**JOB**. Rewrite all of the material below with every "Instruction" replaced by "Goal", keeping everything else the same.

Item-finding material
------------------------------
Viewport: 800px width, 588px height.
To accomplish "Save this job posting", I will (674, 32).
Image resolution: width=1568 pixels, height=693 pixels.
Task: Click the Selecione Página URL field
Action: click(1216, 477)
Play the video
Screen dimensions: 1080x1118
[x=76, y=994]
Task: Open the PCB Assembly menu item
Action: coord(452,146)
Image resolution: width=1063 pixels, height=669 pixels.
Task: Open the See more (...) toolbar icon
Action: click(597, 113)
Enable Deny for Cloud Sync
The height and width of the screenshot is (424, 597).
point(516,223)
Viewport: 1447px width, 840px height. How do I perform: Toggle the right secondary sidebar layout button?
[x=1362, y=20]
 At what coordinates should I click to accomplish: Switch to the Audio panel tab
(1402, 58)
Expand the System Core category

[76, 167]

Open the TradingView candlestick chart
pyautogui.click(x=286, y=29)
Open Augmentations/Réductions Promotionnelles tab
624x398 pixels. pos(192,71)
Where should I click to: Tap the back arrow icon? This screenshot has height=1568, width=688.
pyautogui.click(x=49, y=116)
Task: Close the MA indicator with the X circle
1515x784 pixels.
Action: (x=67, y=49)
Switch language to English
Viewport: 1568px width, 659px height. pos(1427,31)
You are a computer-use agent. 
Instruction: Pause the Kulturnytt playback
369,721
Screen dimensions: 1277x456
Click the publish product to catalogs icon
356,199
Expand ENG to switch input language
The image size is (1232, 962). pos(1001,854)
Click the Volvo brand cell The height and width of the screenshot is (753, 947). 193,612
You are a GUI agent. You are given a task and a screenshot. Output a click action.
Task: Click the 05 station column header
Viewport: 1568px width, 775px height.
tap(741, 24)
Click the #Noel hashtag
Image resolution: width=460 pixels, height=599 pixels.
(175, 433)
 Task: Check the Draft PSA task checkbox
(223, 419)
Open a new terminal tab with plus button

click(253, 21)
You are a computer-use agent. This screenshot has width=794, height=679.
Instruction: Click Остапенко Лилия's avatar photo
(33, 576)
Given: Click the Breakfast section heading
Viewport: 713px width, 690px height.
------------------------------
**RESULT OF THE EXERCISE**.
Viewport: 800px width, 588px height.
To accomplish "Save this job posting", I will (674, 32).
Image resolution: width=1568 pixels, height=693 pixels.
Task: Click the Selecione Página URL field
Action: click(1216, 477)
Play the video
Screen dimensions: 1080x1118
[x=76, y=994]
Task: Open the PCB Assembly menu item
Action: coord(452,146)
Image resolution: width=1063 pixels, height=669 pixels.
Task: Open the See more (...) toolbar icon
Action: click(597, 113)
Enable Deny for Cloud Sync
The height and width of the screenshot is (424, 597).
point(516,223)
Viewport: 1447px width, 840px height. How do I perform: Toggle the right secondary sidebar layout button?
[x=1362, y=20]
 At what coordinates should I click to accomplish: Switch to the Audio panel tab
(1402, 58)
Expand the System Core category

[76, 167]

Open the TradingView candlestick chart
pyautogui.click(x=286, y=29)
Open Augmentations/Réductions Promotionnelles tab
624x398 pixels. pos(192,71)
Where should I click to: Tap the back arrow icon? This screenshot has height=1568, width=688.
pyautogui.click(x=49, y=116)
Task: Close the MA indicator with the X circle
1515x784 pixels.
Action: (x=67, y=49)
Switch language to English
Viewport: 1568px width, 659px height. pos(1427,31)
You are a computer-use agent. 
Goal: Pause the Kulturnytt playback
369,721
Screen dimensions: 1277x456
Click the publish product to catalogs icon
356,199
Expand ENG to switch input language
The image size is (1232, 962). pos(1001,854)
Click the Volvo brand cell The height and width of the screenshot is (753, 947). 193,612
You are a GUI agent. You are given a task and a screenshot. Output a click action.
Task: Click the 05 station column header
Viewport: 1568px width, 775px height.
tap(741, 24)
Click the #Noel hashtag
Image resolution: width=460 pixels, height=599 pixels.
(175, 433)
 Task: Check the Draft PSA task checkbox
(223, 419)
Open a new terminal tab with plus button

click(253, 21)
You are a computer-use agent. This screenshot has width=794, height=679.
Goal: Click Остапенко Лилия's avatar photo
(33, 576)
Given: Click the Breakfast section heading
Viewport: 713px width, 690px height.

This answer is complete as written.